On Tuesday, however, the Hawaii Health Department said that all customers of the Navy's water system, which serves roughly 93,000 people at Joint Base Pearl Harbor-Hickam and elsewhere, should avoid drinking or cooking with the water or using it for oral hygiene, even if they didn't smell anything wrong.
They added that if the water did smell, they should "avoid using the water for drinking, cooking, bathing, dishwashing, laundry or oral hygiene (brushing teeth, etc.)."
Navy spouse Lou Tuttle said Thursday that the warning came too late for her 14-year-old son, who went to the emergency room for stomach pains, nausea and vomiting. The teen has been diagnosed with exposure to a toxic substance, according to Tuttle.
"He has a fire in his stomach, his stomach is burning, all of his esophagus hurts," Tuttle said. "The Navy is still denying there is a problem."
Early Monday, Navy officials said they were investigating the reports of a chemical smell in drinking water but hadn’t found any signs of contamination, according to a post on Joint Base Pearl Harbor-Hickam Facebook page.
As complaints began mounting, however, the service increased its response, establishing a special phone line for residents to call with concerns by Tuesday afternoon.

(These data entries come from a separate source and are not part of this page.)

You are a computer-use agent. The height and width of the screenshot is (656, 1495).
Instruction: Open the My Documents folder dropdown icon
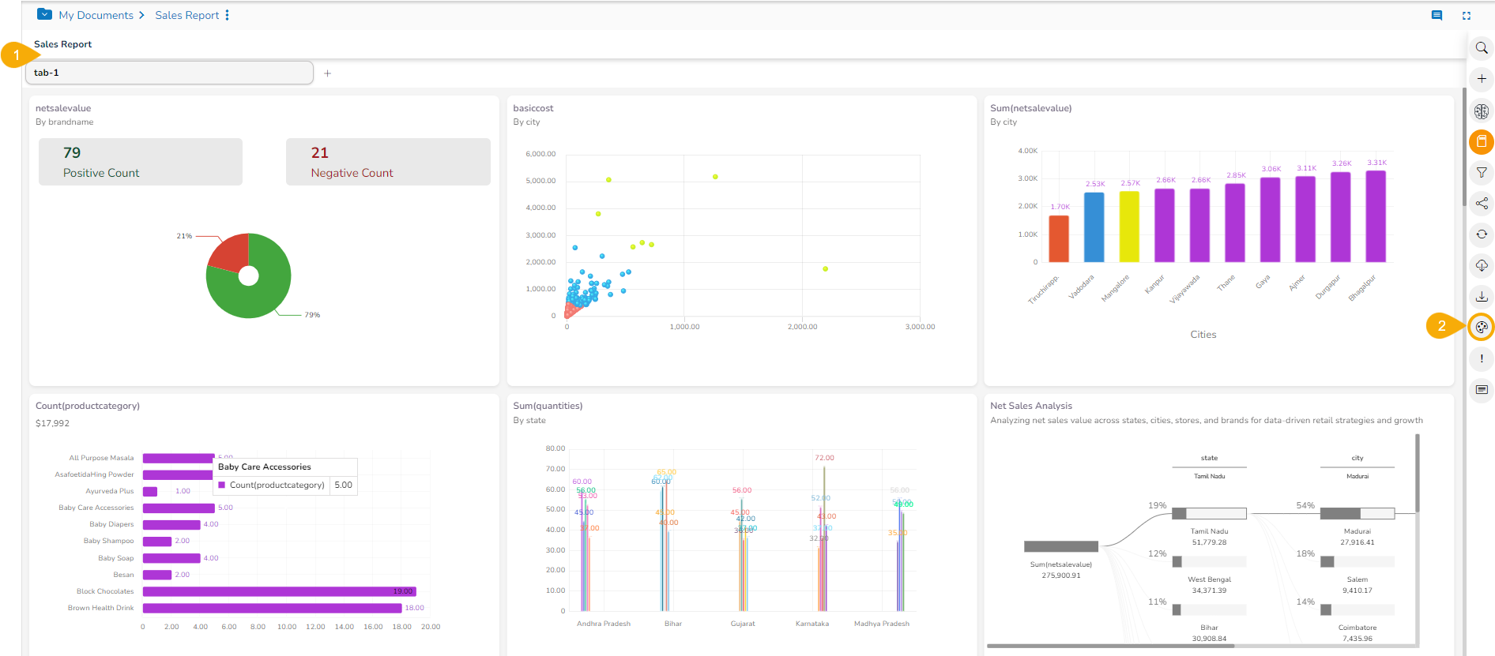click(x=44, y=14)
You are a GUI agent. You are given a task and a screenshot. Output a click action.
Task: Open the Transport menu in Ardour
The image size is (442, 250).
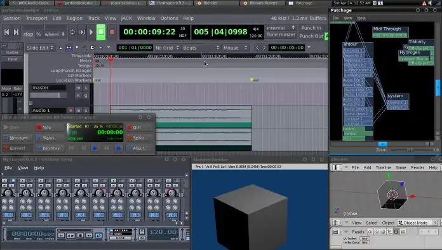click(37, 18)
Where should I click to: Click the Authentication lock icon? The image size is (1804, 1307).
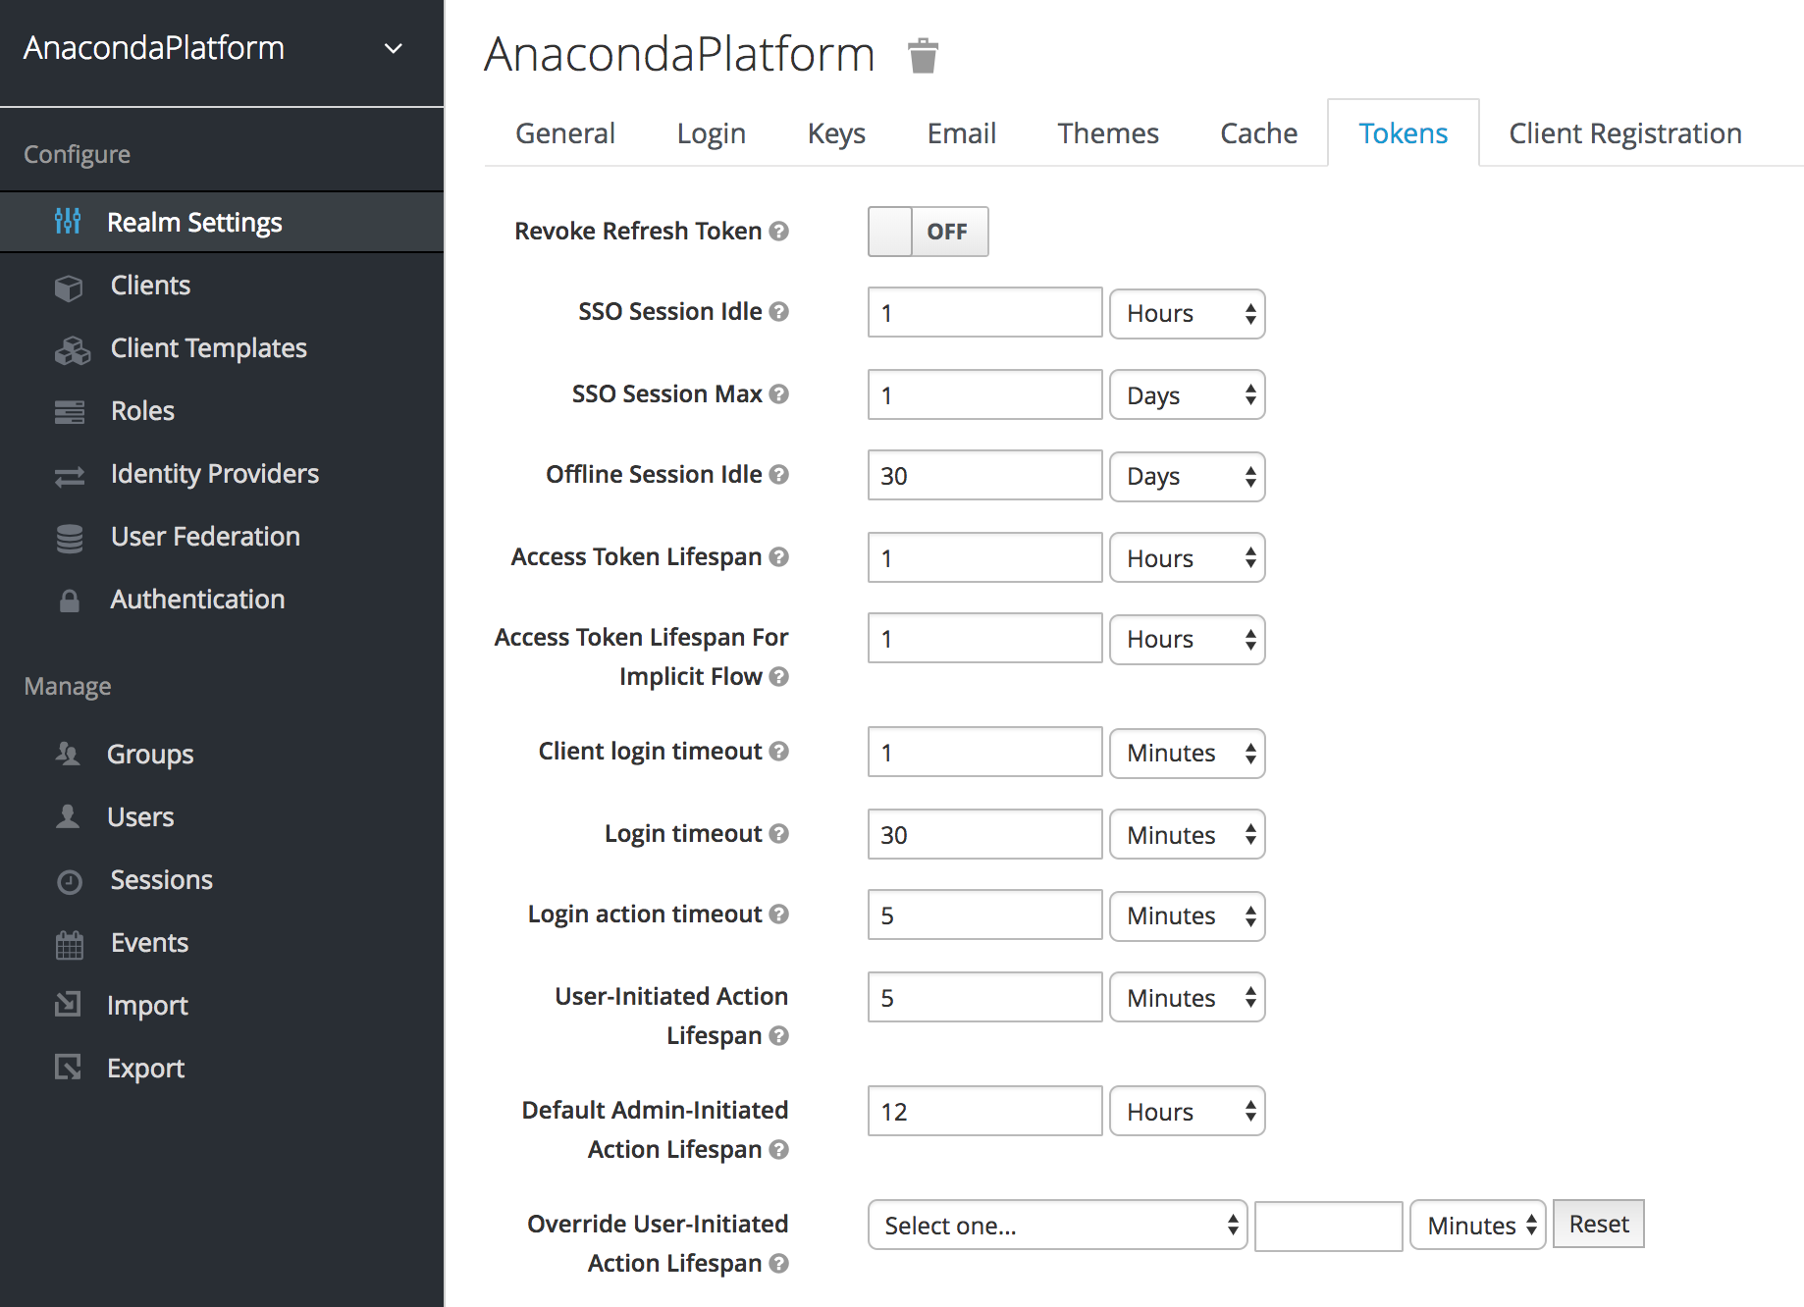tap(69, 601)
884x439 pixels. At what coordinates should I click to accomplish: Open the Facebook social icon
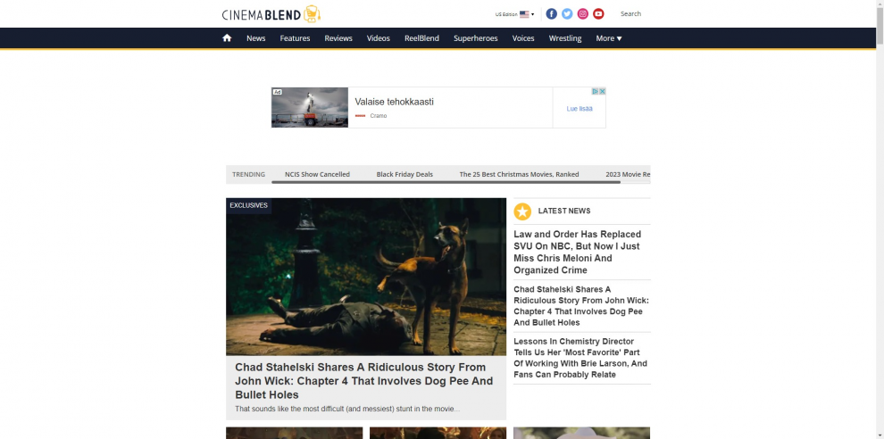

Navy officials then announced they were flushing the water lines and asked residents to run the water in all their faucets for three to five minutes to eliminate any contaminants.
They called emergency town hall meetings in the affected neighborhoods Tuesday night, published a list of available places for residents to shower and established a web site to provide information.
On Wednesday Navy officials began handing out water to residents of some base neighborhoods.
Tuttle said some families are using shower facilities at public beaches because they don't trust the water source at the on-base gymnasiums and facilities being offered to them.
She added that off-base laundromats are taking reservations because they have so many customers.
"My six-year-old's hands are raw from using hand-sanitizer." Tuttle said. "Since the beginning of the pandemic the Navy has been telling us to wash our hands. Water is crucial, especially during a pandemic."
As of Wednesday, the Hawaii Department of Health had received more than 175 complaints about the water, all from users of the Navy water system.
Armed Forces Housing Advocates, a nonprofit that supports service members and families living in base housing, received 456 complaints on Sunday alone.
"It's very upsetting," said Sarah Lenox, the group's environmental hazards advocate. "We're very angry as an organization about what's going on. One drop of gasoline or fuel or whatever it is, in the water is one drop too many."
Depending on the type of petroleum substance, short-term exposure can cause irritation to the skin or swelling and burning through direct contact. Inhaling fumes may cause symptoms such as headache, dizziness, confusion, nausea, or vomiting, according to the Centers for Disease Control and Prevention.
Very few human studies have been done on the long-term effects of exposure to gasoline and jet fuel. Some animal studies have demonstrated that the products may cause some types of cancer and neurological damage, according to the federal Agency for Toxic Substances and Disease Registry.
Navy officials said Wednesday they are investigating the issue.
"The Navy is continuing to collect and test samples, inspect water distribution systems and other parts of the Navy's water distribution system to identify and characterize the source of the issue with the water," officials wrote in a release.
Tuttle said she'd like to see them admit there is a problem and fix it.
"Safe, clean drinking water. It's a basic human right," Tuttle said.